Quanto mais sangue o animal tem, mais plasma também, que é parte do sangue em que ficam os anticorpos. Portanto, maior é a produção de soro para que possam ser aplicados nos doentes.
“O cavalo é um animal grande, então nos proporciona um volume alto de plasma. É ainda um animal que é dócil e de fácil manejo, além de ter uma veia jugular de fácil acesso. Por esses e outros motivos, o cavalo foi escolhido. Outros animais possíveis são os bovinos, mas eles não são tão fáceis de manejo e dóceis como os equinos”, considera Camila.
Testes clínicos em andamento
Depois dos animais, os testes do soro anti-Covid do Butantan passaram a ser realizados em seres humanos, a partir da última quinzena de outubro deste ano de 2021, com três mil frascos, após autorização da Agência Nacional de Vigilância Sanitária (Anvisa).
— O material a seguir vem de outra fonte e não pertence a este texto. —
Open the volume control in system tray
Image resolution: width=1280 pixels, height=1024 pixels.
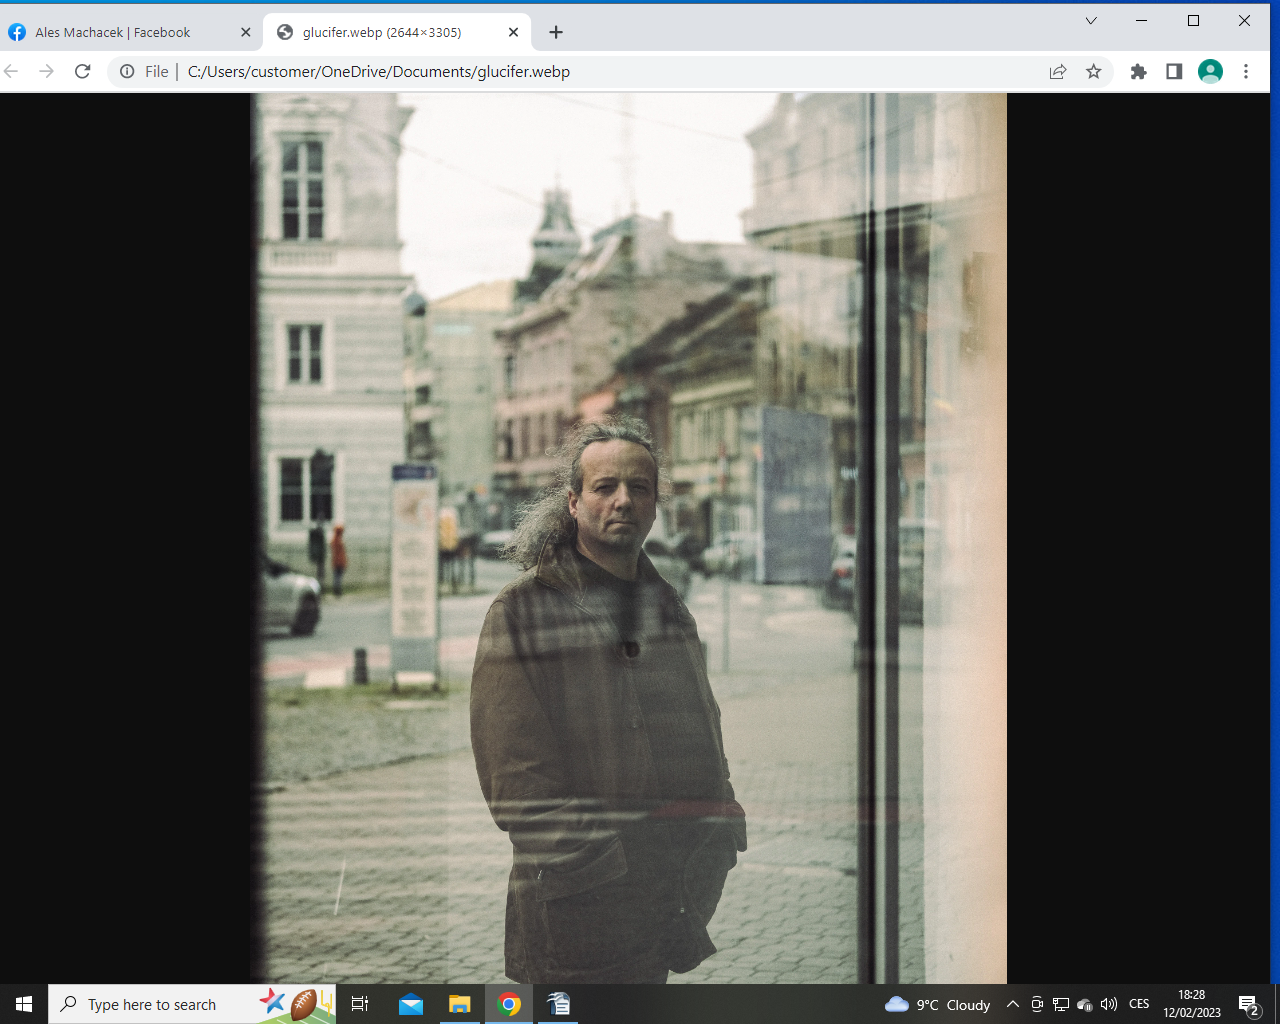(1109, 1004)
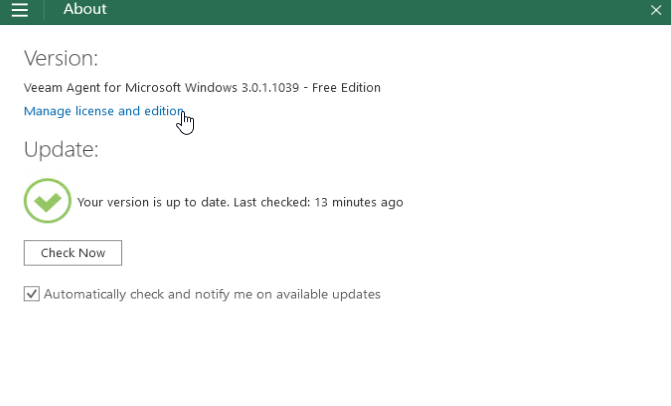Screen dimensions: 671x406
Task: Click the Veeam Agent for Microsoft Windows text
Action: pyautogui.click(x=131, y=88)
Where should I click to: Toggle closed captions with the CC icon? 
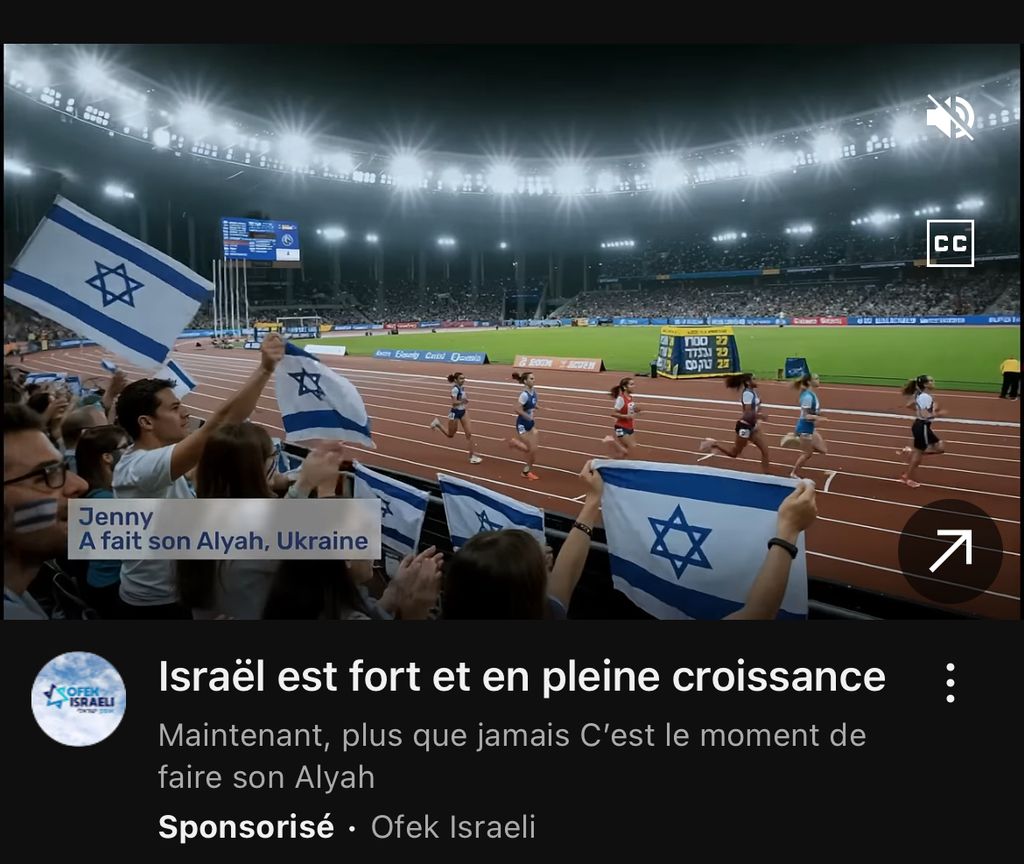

O Hospital do Rim e o Hospital das Clínicas da Faculdade de Medicina da Universidade de São Paulo (USP), em São Paulo (SP), receberam as primeiras doses do soro intravenoso.
“Os estudos animais feitos com o que a gente chama de ‘teste de desafio’ mostraram que esse soro é extremamente efetivo”, destaca o diretor do Instituto Butantan, Dimas Covas. “Esperamos que a mesma efetividade seja demonstrada agora nesses estudos clínicos que poderão ser autorizados para ter início na próxima semana”, reitera.
As duas primeiras fases dos testes são feitas no modelo randomizado, multicêntrico, e divididas em três etapas – A, B e C. O objetivo é avaliar a segurança farmacocinética e a eficácia do soro anti-Covid, além de escalonar a dose. Podem participar dos testes voluntários acima de 30 anos com confirmação do vírus em teste PCR há no máximo cinco dias.
Na fase 1, que foca na segurança do produto e definição de dose, o estudo vai envolver 30 pessoas transplantadas de rim no Hospital do Rim (etapa A); e 30 pacientes oncológicos do Hospital das Clínicas, com câncer de órgão sólido (etapa B). Os imunossuprimidos não podem tomar vacinas e são mais suscetíveis ao vírus. Na fase 2, participarão 558 pessoas, entre transplantados de órgãos sólidos e pacientes oncológicos, todos fazendo terapia imunossupressora (etapa C).
“Está todo mundo na expectativa para saber os primeiros resultados e a expectativa é positiva porque o Butantan já é pioneiro na produção de plasma e do Covid-19 não será diferente”, ressalta Camila. O instituto tem experiência de 120 anos na elaboração de soros, sendo responsável por 100% da produção no país, mas ainda não tinha o histórico de realização de ensaios clínicos desde a etapa de pesquisa do produto.